Work to be completed => Print out the records that follow, exactly and completely.

Data =>
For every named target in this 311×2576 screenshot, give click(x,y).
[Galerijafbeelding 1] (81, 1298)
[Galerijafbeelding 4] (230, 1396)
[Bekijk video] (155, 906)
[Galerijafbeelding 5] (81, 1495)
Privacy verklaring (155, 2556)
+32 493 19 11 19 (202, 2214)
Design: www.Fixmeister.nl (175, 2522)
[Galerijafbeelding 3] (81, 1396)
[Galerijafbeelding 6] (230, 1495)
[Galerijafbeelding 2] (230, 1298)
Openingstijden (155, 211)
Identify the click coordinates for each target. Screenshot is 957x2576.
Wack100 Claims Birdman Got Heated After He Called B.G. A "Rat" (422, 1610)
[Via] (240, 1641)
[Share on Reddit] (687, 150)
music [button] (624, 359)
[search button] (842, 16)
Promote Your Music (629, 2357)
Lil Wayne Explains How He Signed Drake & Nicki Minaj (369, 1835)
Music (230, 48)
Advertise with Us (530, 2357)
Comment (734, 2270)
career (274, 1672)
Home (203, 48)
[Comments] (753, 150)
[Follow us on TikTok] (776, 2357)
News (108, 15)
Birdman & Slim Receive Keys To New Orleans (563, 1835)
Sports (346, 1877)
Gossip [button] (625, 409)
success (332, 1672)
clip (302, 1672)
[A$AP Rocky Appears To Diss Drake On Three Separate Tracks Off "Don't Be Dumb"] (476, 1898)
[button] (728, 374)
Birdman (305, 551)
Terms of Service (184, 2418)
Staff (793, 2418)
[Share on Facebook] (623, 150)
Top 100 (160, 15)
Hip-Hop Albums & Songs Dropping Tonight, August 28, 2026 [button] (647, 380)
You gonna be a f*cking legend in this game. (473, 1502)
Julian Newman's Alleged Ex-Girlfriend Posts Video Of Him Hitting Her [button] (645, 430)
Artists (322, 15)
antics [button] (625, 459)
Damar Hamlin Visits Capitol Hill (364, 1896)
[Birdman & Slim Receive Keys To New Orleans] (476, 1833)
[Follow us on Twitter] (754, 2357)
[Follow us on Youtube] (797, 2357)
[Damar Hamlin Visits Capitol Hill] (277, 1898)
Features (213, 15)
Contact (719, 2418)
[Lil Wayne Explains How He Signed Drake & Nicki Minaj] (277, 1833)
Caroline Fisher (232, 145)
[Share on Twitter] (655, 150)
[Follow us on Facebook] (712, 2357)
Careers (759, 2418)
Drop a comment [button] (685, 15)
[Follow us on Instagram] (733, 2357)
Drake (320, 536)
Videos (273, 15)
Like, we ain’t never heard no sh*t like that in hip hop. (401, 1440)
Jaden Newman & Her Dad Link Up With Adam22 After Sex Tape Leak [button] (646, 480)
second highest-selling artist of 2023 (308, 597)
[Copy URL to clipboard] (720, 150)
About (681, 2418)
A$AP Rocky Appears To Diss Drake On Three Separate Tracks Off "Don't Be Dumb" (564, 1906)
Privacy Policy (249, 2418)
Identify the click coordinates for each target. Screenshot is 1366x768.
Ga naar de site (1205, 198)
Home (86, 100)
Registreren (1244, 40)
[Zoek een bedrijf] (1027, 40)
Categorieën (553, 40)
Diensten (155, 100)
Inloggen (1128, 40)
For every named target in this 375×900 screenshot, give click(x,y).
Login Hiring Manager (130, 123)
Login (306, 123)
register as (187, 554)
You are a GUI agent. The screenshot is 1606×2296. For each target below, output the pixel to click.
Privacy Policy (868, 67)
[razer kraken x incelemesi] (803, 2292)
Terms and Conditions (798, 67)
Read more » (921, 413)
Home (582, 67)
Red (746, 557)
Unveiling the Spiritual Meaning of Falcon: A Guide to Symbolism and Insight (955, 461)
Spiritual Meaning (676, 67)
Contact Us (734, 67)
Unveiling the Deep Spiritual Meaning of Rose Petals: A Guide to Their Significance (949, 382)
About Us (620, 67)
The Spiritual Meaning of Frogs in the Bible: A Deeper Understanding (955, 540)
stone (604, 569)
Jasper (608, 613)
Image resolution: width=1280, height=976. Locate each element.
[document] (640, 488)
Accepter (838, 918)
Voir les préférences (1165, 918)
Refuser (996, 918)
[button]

Result for this task =>
For every named target in this 311×2576 screenshot, give click(x,y).
[Galerijafbeelding 1] (81, 1298)
[Galerijafbeelding 4] (230, 1396)
[Bekijk video] (155, 906)
[Galerijafbeelding 5] (81, 1495)
Privacy verklaring (155, 2556)
+32 493 19 11 19 (202, 2214)
Design: www.Fixmeister.nl (175, 2522)
[Galerijafbeelding 3] (81, 1396)
[Galerijafbeelding 6] (230, 1495)
[Galerijafbeelding 2] (230, 1298)
Openingstijden (155, 211)
Identify the click coordinates for each target. Screenshot is 957x2576.
Wack100 Claims Birdman Got Heated After He Called B.G. A "Rat" (422, 1610)
[Via] (240, 1641)
[Share on Reddit] (687, 150)
music [button] (624, 359)
[search button] (842, 16)
Promote Your Music (629, 2357)
Lil Wayne Explains How He Signed Drake & Nicki Minaj (369, 1835)
Music (230, 48)
Advertise with Us (530, 2357)
Comment (734, 2270)
career (274, 1672)
Home (203, 48)
[Comments] (753, 150)
[Follow us on TikTok] (776, 2357)
News (108, 15)
Birdman & Slim Receive Keys To New Orleans (563, 1835)
Sports (346, 1877)
Gossip [button] (625, 409)
success (332, 1672)
clip (302, 1672)
[A$AP Rocky Appears To Diss Drake On Three Separate Tracks Off "Don't Be Dumb"] (476, 1898)
[button] (728, 374)
Birdman (305, 551)
Terms of Service (184, 2418)
Staff (793, 2418)
[Share on Facebook] (623, 150)
Top 100 (160, 15)
Hip-Hop Albums & Songs Dropping Tonight, August 28, 2026 [button] (647, 380)
You gonna be a f*cking legend in this game. (473, 1502)
Julian Newman's Alleged Ex-Girlfriend Posts Video Of Him Hitting Her [button] (645, 430)
Artists (322, 15)
antics [button] (625, 459)
Damar Hamlin Visits Capitol Hill (364, 1896)
[Birdman & Slim Receive Keys To New Orleans] (476, 1833)
[Follow us on Twitter] (754, 2357)
[Follow us on Youtube] (797, 2357)
[Damar Hamlin Visits Capitol Hill] (277, 1898)
Features (213, 15)
Contact (719, 2418)
[Lil Wayne Explains How He Signed Drake & Nicki Minaj] (277, 1833)
Caroline Fisher (232, 145)
[Share on Twitter] (655, 150)
[Follow us on Facebook] (712, 2357)
Careers (759, 2418)
Drop a comment [button] (685, 15)
[Follow us on Instagram] (733, 2357)
Drake (320, 536)
Videos (273, 15)
Like, we ain’t never heard no sh*t like that in hip hop. (401, 1440)
Jaden Newman & Her Dad Link Up With Adam22 After Sex Tape Leak [button] (646, 480)
second highest-selling artist of 2023 (308, 597)
[Copy URL to clipboard] (720, 150)
About (681, 2418)
A$AP Rocky Appears To Diss Drake On Three Separate Tracks Off "Don't Be Dumb" (564, 1906)
Privacy Policy (249, 2418)
Identify the click coordinates for each target. Screenshot is 1366x768.
Ga naar de site (1205, 198)
Home (86, 100)
Registreren (1244, 40)
[Zoek een bedrijf] (1027, 40)
Categorieën (553, 40)
Diensten (155, 100)
Inloggen (1128, 40)
For every named target in this 375×900 screenshot, give click(x,y).
Login Hiring Manager (130, 123)
Login (306, 123)
register as (187, 554)
You are a GUI agent. The screenshot is 1606×2296. For each target below, output the pixel to click.
Privacy Policy (868, 67)
[razer kraken x incelemesi] (803, 2292)
Terms and Conditions (798, 67)
Read more » (921, 413)
Home (582, 67)
Red (746, 557)
Unveiling the Spiritual Meaning of Falcon: A Guide to Symbolism and Insight (955, 461)
Spiritual Meaning (676, 67)
Contact Us (734, 67)
Unveiling the Deep Spiritual Meaning of Rose Petals: A Guide to Their Significance (949, 382)
About Us (620, 67)
The Spiritual Meaning of Frogs in the Bible: A Deeper Understanding (955, 540)
stone (604, 569)
Jasper (608, 613)
Image resolution: width=1280, height=976. Locate each element.
[document] (640, 488)
Accepter (838, 918)
Voir les préférences (1165, 918)
Refuser (996, 918)
[button]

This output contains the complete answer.